I'm not sure if it is a sane idea, but will it make sense to organize some distributed project (BOINC based, or similar) with thousands computers using VoxForge to break user queries one by one. Point would be to spend 1000x times computer power on audio but still keeping response time within seconds.
I remember I have read here somewhere about acoustic model that take five times of real time on 2.8GHz processor... Imagine model that take 2000x of single quad core - would'nt it be way better?
Disclaimer: sorry, I'm noob here, and it very well could be that what I'm talking doesn't make much sense...
--- (Edited on 12/8/2008 8:54 pm [GMT-0600] by Visitor) ---
Hi TP,
>how long will it take open source community to catch up? Your best guess
Interesting question!
The current limiter is not the speech recognition engine. The current limiter is having enough speech to train decent acoustic models.
The VoxForge project has been collecting speech for a little over 2 years, and we only have 56 hours of speech.

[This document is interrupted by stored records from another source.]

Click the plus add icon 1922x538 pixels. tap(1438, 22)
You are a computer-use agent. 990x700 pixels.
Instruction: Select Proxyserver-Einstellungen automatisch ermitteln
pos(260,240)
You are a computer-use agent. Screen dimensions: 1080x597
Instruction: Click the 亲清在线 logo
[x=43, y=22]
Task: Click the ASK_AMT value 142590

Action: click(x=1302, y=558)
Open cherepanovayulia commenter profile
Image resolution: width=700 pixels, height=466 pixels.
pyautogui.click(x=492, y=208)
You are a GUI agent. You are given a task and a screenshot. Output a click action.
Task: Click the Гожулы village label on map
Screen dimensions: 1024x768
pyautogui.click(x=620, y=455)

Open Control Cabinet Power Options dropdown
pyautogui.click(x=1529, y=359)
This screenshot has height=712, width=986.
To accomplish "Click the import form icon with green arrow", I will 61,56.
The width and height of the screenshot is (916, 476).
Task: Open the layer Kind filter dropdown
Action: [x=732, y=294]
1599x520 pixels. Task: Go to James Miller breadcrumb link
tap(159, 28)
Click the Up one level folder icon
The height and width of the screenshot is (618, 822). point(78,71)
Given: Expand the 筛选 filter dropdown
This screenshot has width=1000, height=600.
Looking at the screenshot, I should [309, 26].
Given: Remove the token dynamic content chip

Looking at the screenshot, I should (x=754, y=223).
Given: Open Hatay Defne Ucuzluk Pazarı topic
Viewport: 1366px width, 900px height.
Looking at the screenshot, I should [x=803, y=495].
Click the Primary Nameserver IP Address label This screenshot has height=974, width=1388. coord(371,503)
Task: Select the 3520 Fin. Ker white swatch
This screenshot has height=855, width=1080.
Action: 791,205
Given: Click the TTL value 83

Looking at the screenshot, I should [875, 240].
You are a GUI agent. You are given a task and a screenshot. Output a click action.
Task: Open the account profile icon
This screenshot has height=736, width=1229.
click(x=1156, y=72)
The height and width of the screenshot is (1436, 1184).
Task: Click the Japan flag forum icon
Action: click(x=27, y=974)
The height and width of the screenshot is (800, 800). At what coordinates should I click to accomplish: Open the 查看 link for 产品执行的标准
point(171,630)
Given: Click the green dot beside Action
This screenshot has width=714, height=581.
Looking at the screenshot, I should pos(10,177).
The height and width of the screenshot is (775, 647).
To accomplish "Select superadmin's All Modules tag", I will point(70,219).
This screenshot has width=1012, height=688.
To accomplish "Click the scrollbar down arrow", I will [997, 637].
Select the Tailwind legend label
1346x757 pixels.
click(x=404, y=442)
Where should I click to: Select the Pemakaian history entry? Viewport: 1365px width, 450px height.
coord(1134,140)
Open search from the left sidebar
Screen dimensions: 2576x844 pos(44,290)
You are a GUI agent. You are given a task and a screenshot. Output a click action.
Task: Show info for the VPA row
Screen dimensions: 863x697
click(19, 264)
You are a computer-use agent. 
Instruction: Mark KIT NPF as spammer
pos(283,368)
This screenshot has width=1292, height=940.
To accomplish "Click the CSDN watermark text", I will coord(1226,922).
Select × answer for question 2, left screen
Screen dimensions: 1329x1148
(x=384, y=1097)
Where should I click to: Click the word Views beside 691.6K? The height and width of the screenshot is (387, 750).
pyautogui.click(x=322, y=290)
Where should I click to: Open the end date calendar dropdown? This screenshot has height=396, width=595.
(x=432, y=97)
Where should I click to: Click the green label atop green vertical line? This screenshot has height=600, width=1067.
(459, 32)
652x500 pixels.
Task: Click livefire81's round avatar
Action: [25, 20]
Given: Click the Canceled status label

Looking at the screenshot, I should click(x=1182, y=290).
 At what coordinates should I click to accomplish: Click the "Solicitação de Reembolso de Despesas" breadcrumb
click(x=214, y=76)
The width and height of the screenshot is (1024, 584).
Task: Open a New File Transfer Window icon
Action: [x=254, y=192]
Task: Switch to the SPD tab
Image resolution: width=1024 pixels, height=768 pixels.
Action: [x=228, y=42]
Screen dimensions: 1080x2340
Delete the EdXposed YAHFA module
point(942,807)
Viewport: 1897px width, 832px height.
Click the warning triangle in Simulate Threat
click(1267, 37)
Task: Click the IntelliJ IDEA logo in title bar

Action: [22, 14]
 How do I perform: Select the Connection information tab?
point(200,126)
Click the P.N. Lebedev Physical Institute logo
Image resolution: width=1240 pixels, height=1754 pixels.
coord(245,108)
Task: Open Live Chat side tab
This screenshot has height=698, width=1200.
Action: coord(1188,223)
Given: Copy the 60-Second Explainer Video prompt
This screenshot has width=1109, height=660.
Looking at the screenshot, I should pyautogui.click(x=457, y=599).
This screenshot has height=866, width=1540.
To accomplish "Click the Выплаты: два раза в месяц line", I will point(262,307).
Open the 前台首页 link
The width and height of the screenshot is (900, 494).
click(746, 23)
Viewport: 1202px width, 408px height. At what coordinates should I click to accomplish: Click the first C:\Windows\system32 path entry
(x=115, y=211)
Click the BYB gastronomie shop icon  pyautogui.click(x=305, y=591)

The Sphinx Group of speech recognition engines use 140 hours of speech for reasonably good command and control speech recognition. Assuming the same rate of submissions, we are going to need another 2.5 years for something similar to Sphinx's acoustic models...
Dictation speech recognition needs at least 1000 hours (maybe less depending on the quality of the audio and transcriptions...). Command and control applications can get away with less speech because they use a constrained vocabulary (only need to recognize a few predetermined words). Dictation applications have an unconstrained vocabulary, but up until the past few years, tended to be on PCs. PC-based dictation apps were able to benefit from wider audio bandwidth (16kHz sampling rate at 16 bits per sample) of the speech to be recognized - i.e. there is more 'information' that a speech recognition engine can use to find a match in its acoustic model.
Unconstrained speech recognition over the telephone is quite a feat, because of the narrower data pipe of telephone lines (8kHz-8bit) - there is less 'information' that a speech recognition engine can use to find a match in its acoustic model. This means that much, much more audio is required to compensate for this reduced amount of audio information - I would *guess* 5000 hours or greater.
So I don't see similar Google technology coming to open source for a long time - at least using the approach we are currently using.
Brough Turner has another approach, but there are Copyright issues that I am not sure how to resolve...
Ken
--- (Edited on 12/10/2008 12:20 pm [GMT-0500] by kmaclean) ---